I work for an ISV that sells software to large enterprises and the issues raised here are the issues that would prevent us from using NoSQL. Our customers want to write their own reports using existing data warehouses; they want a RDBMS that fits into their existing support model.
"How do we teach the up-and-coming professionals that they should use the best tool for the job…." You do that by teaching them to use the best tool for the job; the point is that NoSQL is not going to be the best tool for the job as long as these barriers remain. "The job" is rarely just the application itself; data lives on forever, and enterprises want to use data everywhere and NoSQL vendors needs to embrace that reality if they want to be enterprise players.
At the top of the article it was made clear that it isn’t "just one person": "44% of enterprise users questioned had never heard of NoSQL and an additional 17% had no interest. So why are 61% of enterprise users ignorant about or uninterested in NoSQL?" Not to mention the fact that ACM has featured many articles enthusiastic about NoSQL, does that validate your $100 a year?
In addition, it is quite clear that to an enterprise, NoSQL options are not "viable" for exactly the reasons stated.

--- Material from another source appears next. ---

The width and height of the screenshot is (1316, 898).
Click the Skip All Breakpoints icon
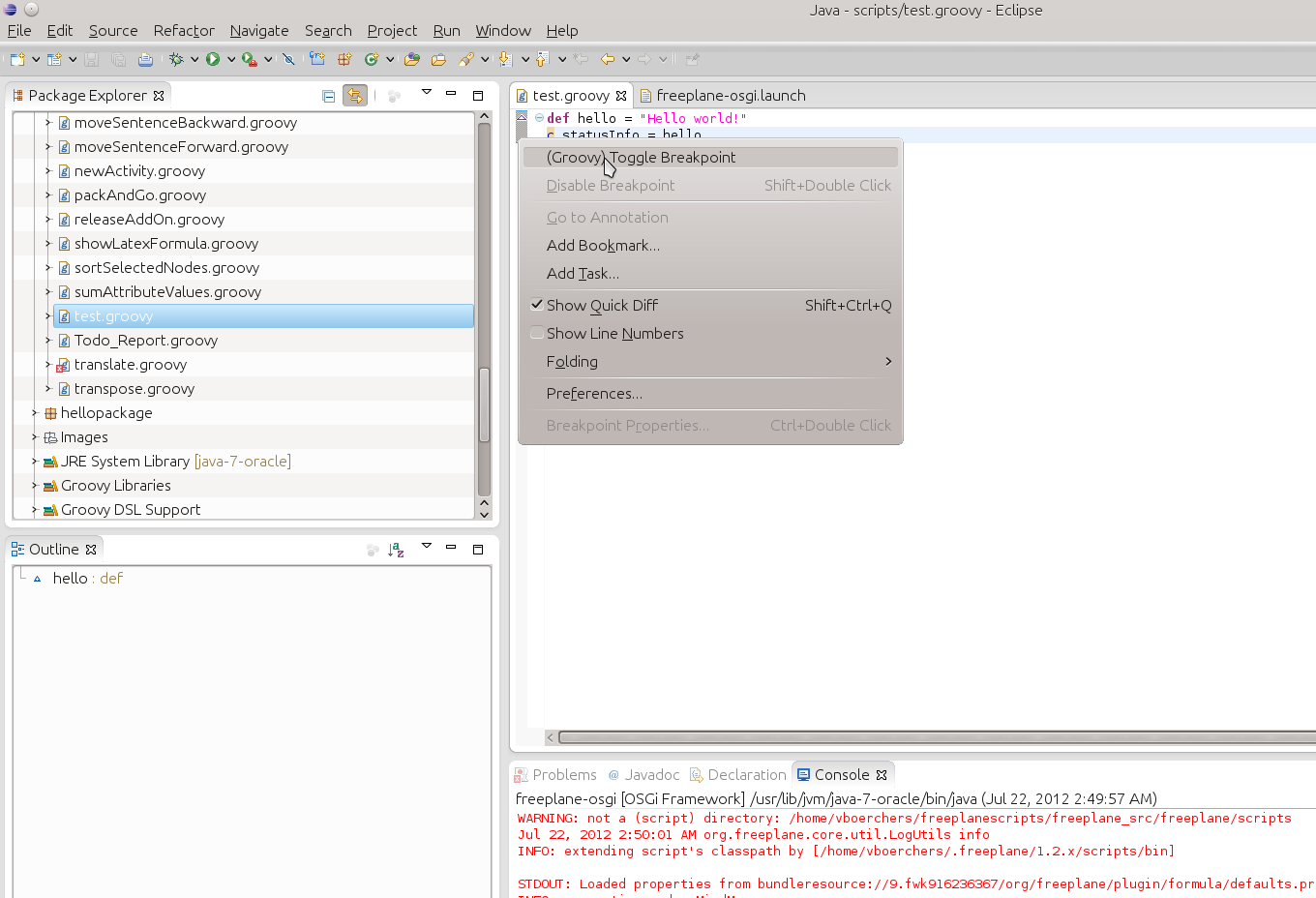coord(288,59)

I’d have to say, though, that the disclaimer at the bottom of this article is uncalled for, especially since similar disclaimers have not appeared on articles by proponents of NoSQL solutions (who are also financially invested in that tech).
This is why Stonebreaker is waging a counterargument to NoSQL: The average NoSQL fan lacks the ability to compare and understand relational database performance vs. NoSQL alternatives.

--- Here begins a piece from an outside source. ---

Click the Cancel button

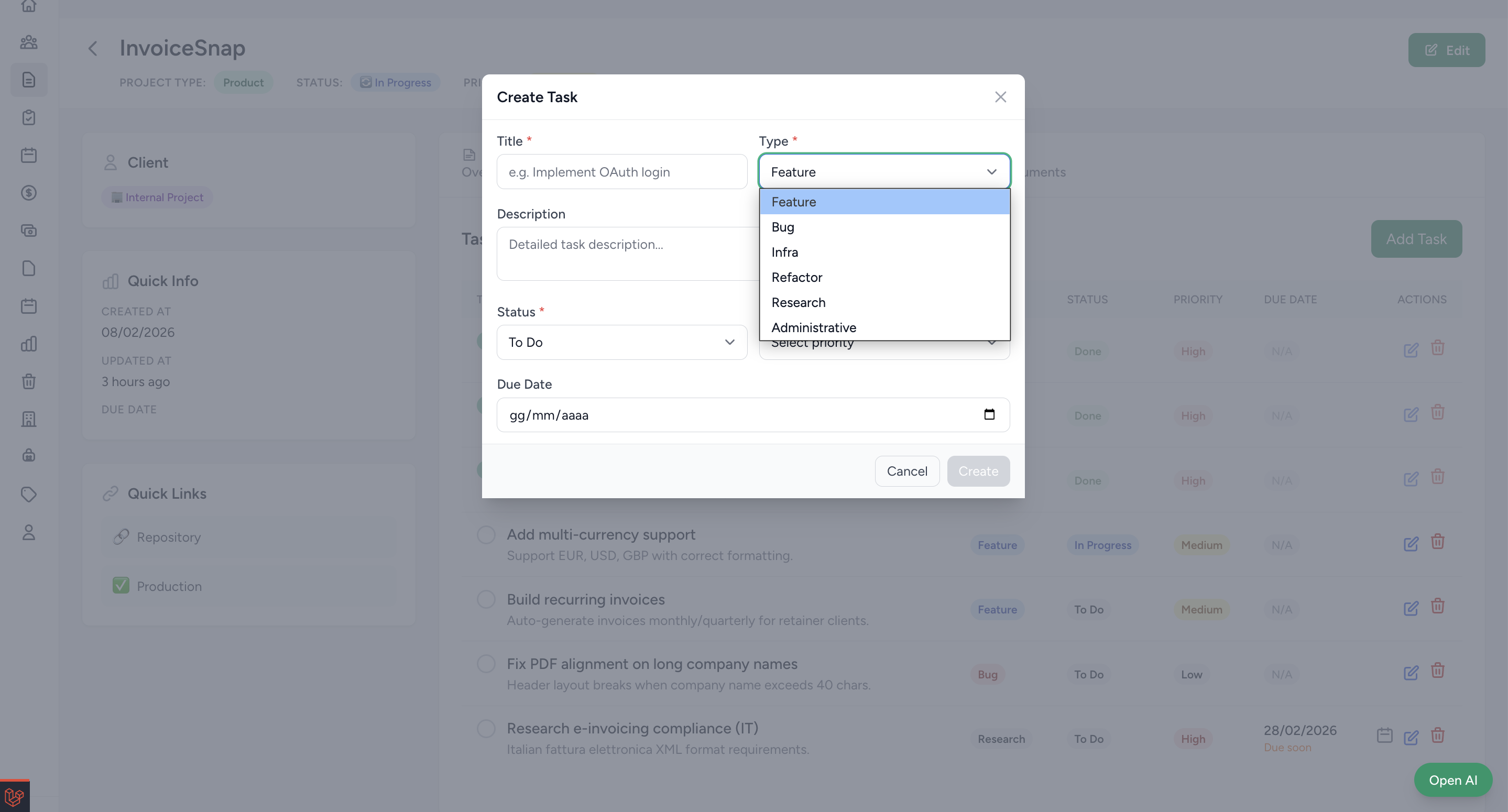pyautogui.click(x=906, y=471)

Nowhere has Mike ever stated, "For specific large dataset problems, SQL continues to outperform NoSQL." Instead, I’ve seen him advocate for specific solutions to specific problems. CStore becomes Vertica, H-Store becomes Volt, and those who know better chose Postgres over MySQL.

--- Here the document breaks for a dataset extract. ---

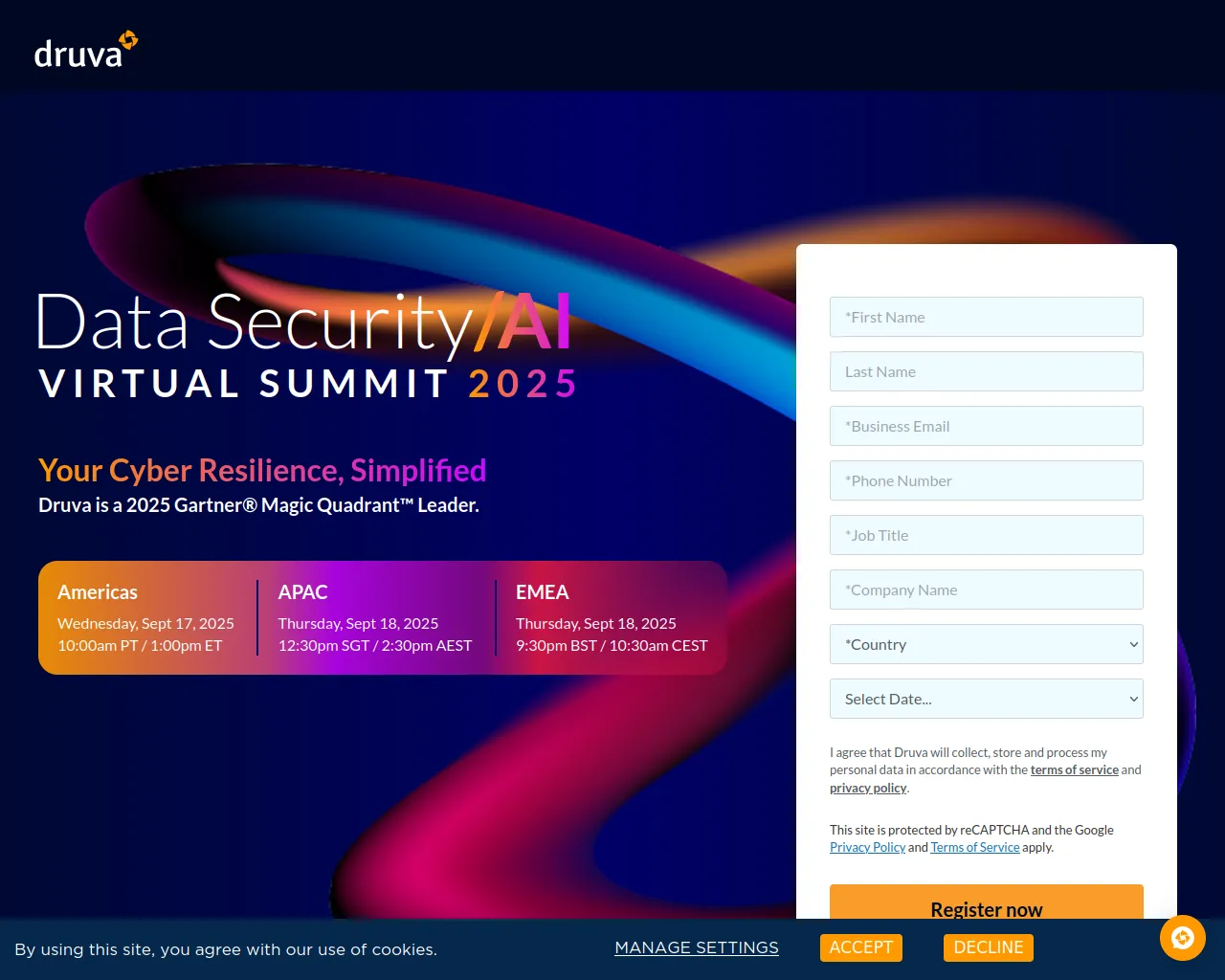Click into the Job Title field
1225x980 pixels.
pos(986,536)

In my personal growth, I came to understand that most of my startup’s scalability problems had been solved before. Any time we started to get excited about Cassandra, BigTable, Dryad-LINQ, PNUTS, or K-V stores like Redis, Tokyo Cab, Couch, or Mongo, a more reasoned voice in our team was able to educate everyone else that a typical relational SQL solution was still quite scalable while offering far superior consistency or isolation. We saw time and time again that NoSQL hype can easily trend toward uninformed religion.
There are very few people working on problems that really need to care about NoSQL or consistency-relaxed alternatives. Stonebreaker’s opinion is necessary to seriously question the NoSQL fanboy’s understanding; he advocates different flavors of database solutions for different problems. That fact stands in stark contrast to your accusation that he ignores the best tool for the job, or is being rendered irrelevant.
First of all, please do not assume I am a NoSQL "fanboy." Also, how is it that you’re sure I lack the ability to "compare and understand relational database performance vs. NoSQL alternatives," as you put it?
A survey by InformationWeek is not a good representative of opinion. Most would say it’s actually biased to favor established players like Microsoft and Oracle, so basing an article on those numbers is dubious at best.
Second, since you seem to have not read my comments carefully, I was complaining about the influence of this post by this author on "the best tool for the job" paradigm.
If your startup determines that basing your data store on a relational database is the best way to go, I will fully support you in that choice. Personally, I know that requirements my projects have fit better with a data model based on a K-V store like Mongo for stuff other than e-commerce. The e-commerce portion will go into something like Postgres, because the need for consistency is greater. Again, best tool for the job.
Jay, Why weren’t any of these many enthusiastic articles referenced here as a counterpoint? Could it be Mike has an agenda against NoSQL solutions?
As for the stats reference, refer to what I wrote above about Information-Week.